European space ministers are slated to decide next month whether to develop a German-led robotic lunar lander, a mission which could be launched in 2018 at a cost of $650 million, according to a study released Tuesday.

Artist's concept of ESA's lunar lander spacecraft. Credit: ESA
 
The lunar lander project, long favored by Germany, is part of a package of missions the European Space Agency is proposing to its member states at a ministerial council meeting in November in Caserta, Italy.

Scheduled for launch in 2018 on a Soyuz rocket from Europe's spaceport in French Guiana, the lunar lander would settle to a rocket-assisted touchdown near the moon's south pole some time in 2019 for a six-month surface mission.

In advance of November's council gathering, ESA signed an $8.4 million contract with EADS Astrium in September 2010 to continue designing the lander and present a cost estimate for the mission.

The Astrium study confirmed the total cost of the lunar mission at about 500 million euros, or $650 million, including technology validation work. The development, construction, testing, launch, and operations of the spacecraft would cost between 300 million and 350 million euros, or $390 million to $454 million, Astrium said in a press release Tuesday.

Germany is currently joined on the lunar project by Spain, Canada, Belgium, Portugal, and the Czech Republic. Officials hope to broaden financial support to more countries at the ministerial meeting next month, but indebted European nations could balk at the proposal.

If Germany and its partners offer enough funding, the lunar lander will continue to a preliminary design review in early 2015.

November's ministerial conference will also decide on Europe's future launcher, the ExoMars mission to the red planet, ESA's contribution to NASA's Orion crew capsule, and International Space Station utilization, among other agenda items.

The lunar lander's main goal is to demonstrate Europe's ability to land a robot safely on the moon and evaluate conditions for future human exploration, including the search for resources like water, which could be used by astronauts.

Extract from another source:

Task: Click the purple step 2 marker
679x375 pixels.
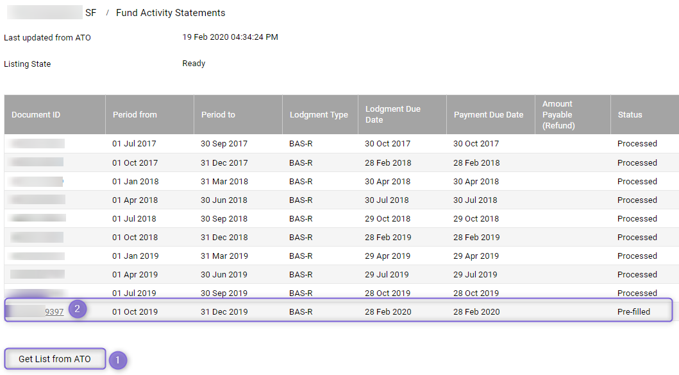Action: (x=78, y=309)
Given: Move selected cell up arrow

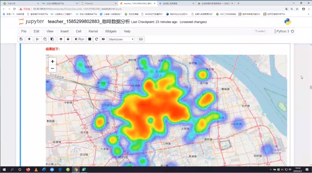Looking at the screenshot, I should [61, 39].
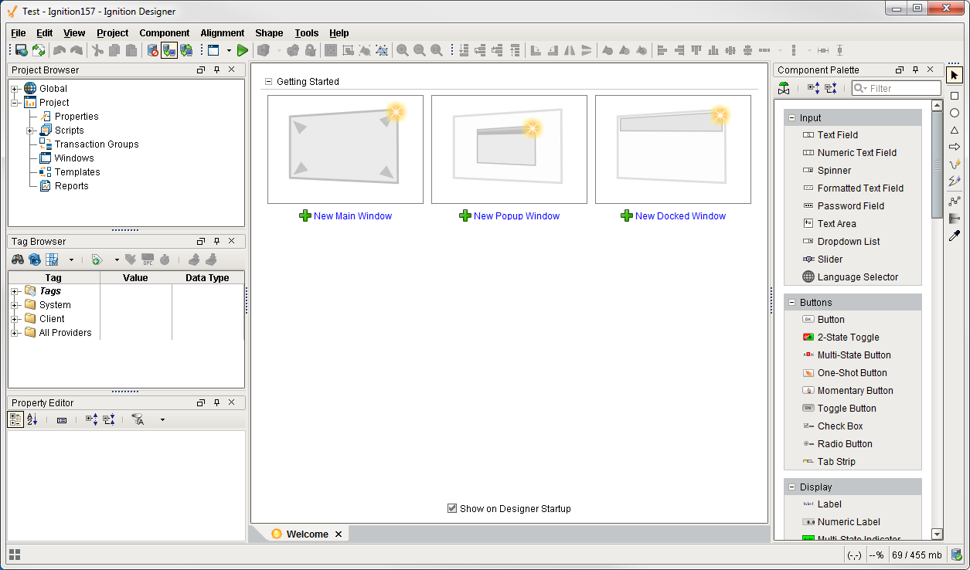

A scale model of the lunar lander spacecraft undergoes testing in a simulated lunar landscape at the German space agency's Institute of Space Systems in Bremen, Germany. Credit: DLR
 
The spacecraft would launch into a high-altitude elliptical orbit before being captured by the moon's gravity into a 60-mile-high orbit, where it would survey the south pole region for suitable landing sites.

The lander would drop from orbit and make a rocket-assisted touchdown in 2019, using autonomous optical and laser-based guidance systems to find a safe, level landing zone free of boulders.

ESA says the solar-powered probe will have a landing accuracy of several hundred meters.

With its landing legs deployed, the vehicle will stand more than 11 feet tall on the moon.

Astrium says its experience with the Automated Transfer Vehicle - the largest resupply craft servicing the International Space Station - will be a cornerstone to the lunar lander mission. Propulsion and navigation components derived from the ATV program are slated to fly on the lunar lander.

Rocket thrusters used on the ATV were test-fired in Germany to check their ability to control the lunar lander's attitude during descent to the moon. Navigation and terrain testbeds at the German space agency's Institute of Space Systems in Bremen hosted tests of guidance technologies and landing legs in a realistic simulated lunar landscape, according to Astrium.

"As a demonstration of technology, the ATV mission proves the skills and experience which Astrium has in automated rendezvous and docking procedures," said Michael Menking, Astrium's senior vice president of orbital systems and exploration. "This study's concept is based on ATV technology, and our unique expertise will enable us to develop the key technologies essential to landing an automated vehicle on the moon."